> _Exercise requirements_
Rewrite these entries with every "dropdown" changed to "drop-down menu" and nothing else altered. Omit the pictures.
• • • • • • •
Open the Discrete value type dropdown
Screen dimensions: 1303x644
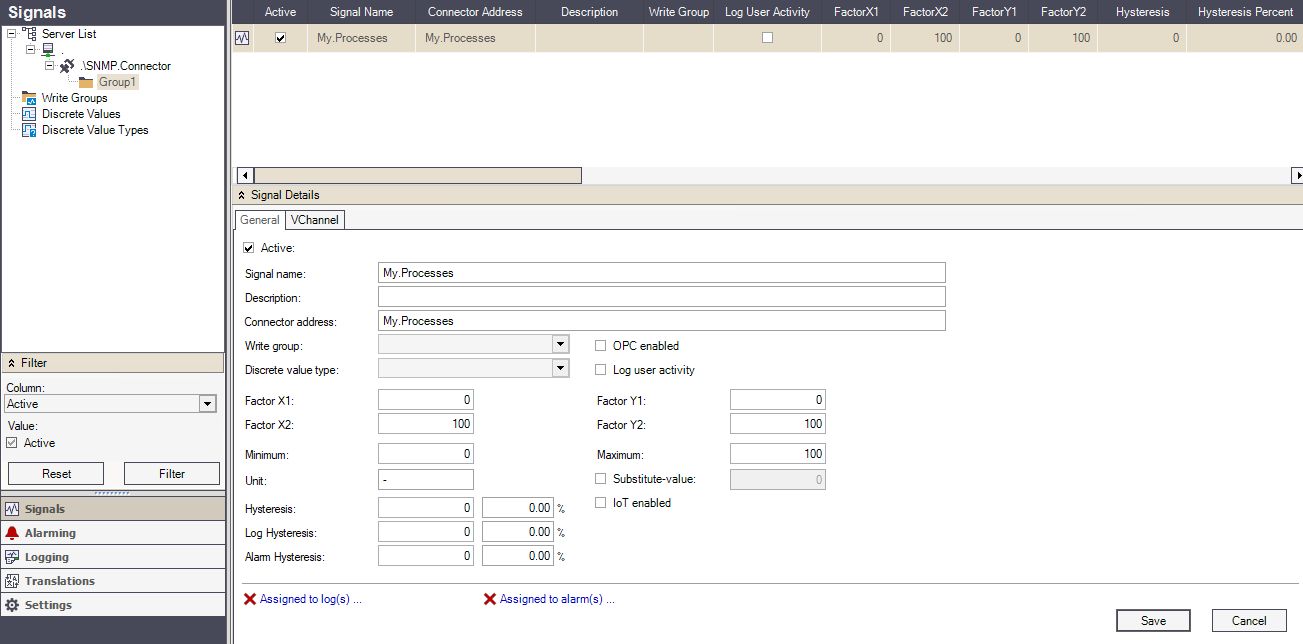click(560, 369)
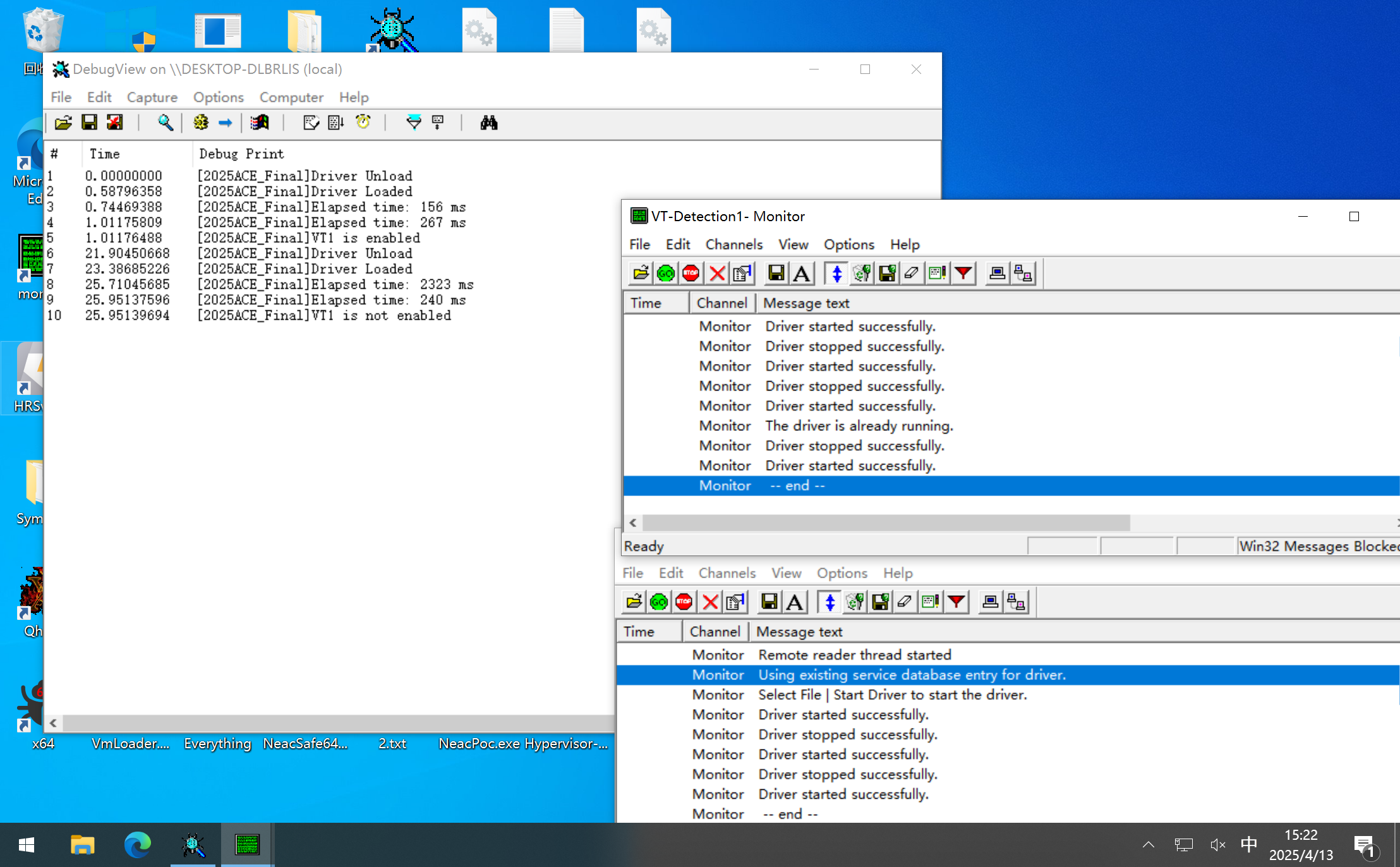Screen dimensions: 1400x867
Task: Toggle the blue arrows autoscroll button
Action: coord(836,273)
• • • • • • •
> _Solution to this problem_
Open the Discrete value type drop-down menu
Screen dimensions: 1303x644
click(560, 369)
Screen dimensions: 1400x867
Task: Toggle the blue arrows autoscroll button
Action: coord(836,273)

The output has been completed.